Now, as the United States wages its 'war on terrorism' in Afghanistan - and deploys troops for the first time in the energy-rich regions of Central Asia and the Caucasus - the borders of a new American empire appear to be forming.

Firmly in the Russian and later Soviet sphere of influence since Napoleon's day, these strategic regions, along with their Middle Eastern ramparts to the south, are now home to 60,000 American troops.

Some of these soldiers are building what appear to be long- term bases at remote Central Asian outposts, raising critical questions about America's future role.

One aim is the containment of Islamic extremism, a goal shared by Russia on its vulnerable southern flank. Looking to challenge OPEC leader Saudi Arabia in the oil markets, Russia is also worried about protecting its growing economic interests in Central Asia and the Caucasus, which are criss-crossed by oil and gas pipelines - and potentially lucrative new routes. But the new nearness of America is triggering heated debate in Moscow, where President Vladimir Putin, by permitting US deployments, is being widely blamed for "losing" Central Asia and succumbing to a new American imperialism.

Others say that Putin - recognizing that 70 per cent of Russia's state budget comes from oil and natural gas exports - has simply traded in cold-war baggage for a new, clear-eyed pragmatism amid Russia's harsh economic realities.

Already 3,000 Americans are based in Uzbekistan, and are believed to run both overt and covert operations in Afghanistan from there. Commanders are setting up new facilities in Kyrgyzstan for a combat air wing and humanitarian missions, with 3,000 more troops.

A deal has been struck with Tajikistan - where Russia has 10,000 of its own troops guarding the Afghan border. Americans have held secret military meetings with Armenia - a key Russian ally - and talks with Kazakhstan.

While the US may have grand imperial designs - some experts even go so far as to speak of US troops "guarding" Caspian energy resources in case Iraqi oil supplies are disrupted by any American attempt to change the regime in Baghdad - others emphasize common US-Russian economic interests.

While the presence of American forces and the overthrow of the Taliban regime in Afghanistan are causing fresh thinking about how to tap Caspian riches, the context of cold war rivalries - played up by regional leaders often eager to wiggle free of Russia's influence - still dominates discourse.

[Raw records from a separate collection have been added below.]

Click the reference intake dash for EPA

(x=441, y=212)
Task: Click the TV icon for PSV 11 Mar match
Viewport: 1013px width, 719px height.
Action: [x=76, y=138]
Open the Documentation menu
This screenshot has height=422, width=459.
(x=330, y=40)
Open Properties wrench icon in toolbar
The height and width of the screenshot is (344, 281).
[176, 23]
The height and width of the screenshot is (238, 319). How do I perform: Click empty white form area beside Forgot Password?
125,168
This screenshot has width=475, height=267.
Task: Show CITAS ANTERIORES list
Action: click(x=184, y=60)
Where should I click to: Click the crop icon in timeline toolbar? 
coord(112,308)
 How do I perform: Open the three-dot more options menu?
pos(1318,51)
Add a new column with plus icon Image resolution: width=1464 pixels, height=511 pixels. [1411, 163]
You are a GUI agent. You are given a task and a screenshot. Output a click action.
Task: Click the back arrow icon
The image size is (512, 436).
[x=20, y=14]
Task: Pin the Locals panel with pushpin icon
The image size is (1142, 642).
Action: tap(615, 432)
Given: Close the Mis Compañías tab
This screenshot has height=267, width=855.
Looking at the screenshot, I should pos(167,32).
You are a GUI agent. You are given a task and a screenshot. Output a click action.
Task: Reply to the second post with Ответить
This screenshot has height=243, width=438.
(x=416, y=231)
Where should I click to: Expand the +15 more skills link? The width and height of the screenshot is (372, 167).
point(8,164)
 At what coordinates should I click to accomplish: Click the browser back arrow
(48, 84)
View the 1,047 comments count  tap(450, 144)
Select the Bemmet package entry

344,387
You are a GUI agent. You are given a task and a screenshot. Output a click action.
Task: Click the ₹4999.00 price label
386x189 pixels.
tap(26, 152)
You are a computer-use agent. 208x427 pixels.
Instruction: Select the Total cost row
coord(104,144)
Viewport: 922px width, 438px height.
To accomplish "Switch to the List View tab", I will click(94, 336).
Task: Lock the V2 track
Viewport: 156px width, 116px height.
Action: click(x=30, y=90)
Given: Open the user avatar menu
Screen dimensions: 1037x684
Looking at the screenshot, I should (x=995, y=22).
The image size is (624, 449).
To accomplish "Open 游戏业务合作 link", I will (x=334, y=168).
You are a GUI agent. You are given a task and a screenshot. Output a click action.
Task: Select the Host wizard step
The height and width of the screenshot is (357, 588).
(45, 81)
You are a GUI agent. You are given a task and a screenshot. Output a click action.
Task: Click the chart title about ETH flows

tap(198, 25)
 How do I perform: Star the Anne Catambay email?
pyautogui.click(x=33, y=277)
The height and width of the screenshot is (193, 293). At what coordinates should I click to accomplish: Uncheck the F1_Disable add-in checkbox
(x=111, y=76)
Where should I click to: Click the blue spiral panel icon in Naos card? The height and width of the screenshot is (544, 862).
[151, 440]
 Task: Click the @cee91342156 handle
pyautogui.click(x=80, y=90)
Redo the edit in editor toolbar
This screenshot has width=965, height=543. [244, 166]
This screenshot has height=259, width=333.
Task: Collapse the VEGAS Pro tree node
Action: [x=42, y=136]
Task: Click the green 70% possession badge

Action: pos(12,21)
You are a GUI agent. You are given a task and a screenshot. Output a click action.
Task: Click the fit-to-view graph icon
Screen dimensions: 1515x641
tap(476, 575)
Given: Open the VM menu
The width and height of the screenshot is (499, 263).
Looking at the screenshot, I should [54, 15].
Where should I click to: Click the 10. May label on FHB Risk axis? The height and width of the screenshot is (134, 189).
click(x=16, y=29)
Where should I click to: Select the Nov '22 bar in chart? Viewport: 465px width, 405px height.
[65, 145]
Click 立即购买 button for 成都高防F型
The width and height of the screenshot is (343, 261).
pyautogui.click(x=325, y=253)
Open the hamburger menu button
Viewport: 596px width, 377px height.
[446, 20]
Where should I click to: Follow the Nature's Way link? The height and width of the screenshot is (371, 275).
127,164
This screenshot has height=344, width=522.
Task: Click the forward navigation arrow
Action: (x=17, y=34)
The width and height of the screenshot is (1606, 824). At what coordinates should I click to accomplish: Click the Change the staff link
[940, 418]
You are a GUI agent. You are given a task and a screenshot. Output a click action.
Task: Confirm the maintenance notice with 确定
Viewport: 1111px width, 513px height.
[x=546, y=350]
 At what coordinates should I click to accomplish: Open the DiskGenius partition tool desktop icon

During a recent tour of the region, state Duma speaker Gennady Seleznyov, warned that "Russia will not endorse the emergence of permanent US military bases in Central Asia." Such considerations haven't escaped notice in Washington, where US Secretary of State Colin Powell last December said that Kazakhstan's oil was becoming of "critical importance."

And "Caspian reserves could be critical to future global energy supply," notes an analysis earlier this month by the respected, London-based Jane's Foreign Report. "This is in line with the doctrine of 'full-spectrum dominance' that now seems to govern American foreign policy and is manifesting itself in the Caucasus and Central Asia," the report said.

Escaping the template of Cold War rivalry is proving difficult, even though US-Russian economic interests often coincide. "The Russian security establishment still contains a high proportion of dinosaurs," says Anatol Lieven, a regional analyst at the Carnegie Endowment for International Peace in Washington.

Many in the US see Russia through old prisms, despite Moscow's demonstrated commitment to helping the US wage war in Afghanistan and elsewhere. "You have people who are still saying Russian policy in the 'near abroad' (the former Soviet states) is a key threat to American interests," Lieven says.

That some in Washington want to keep US troops in Central Asia beyond the Afghanistan campaign "accentuates the fact that the 'war on terrorism' is horribly complicated, and risks being lost by being overloaded with other agendas," Lieven adds. "One problem is that some in the Pentagon are gung-ho for world domination. And then you have (others) who say: 'Hang on a second, we are not prepared for that.' "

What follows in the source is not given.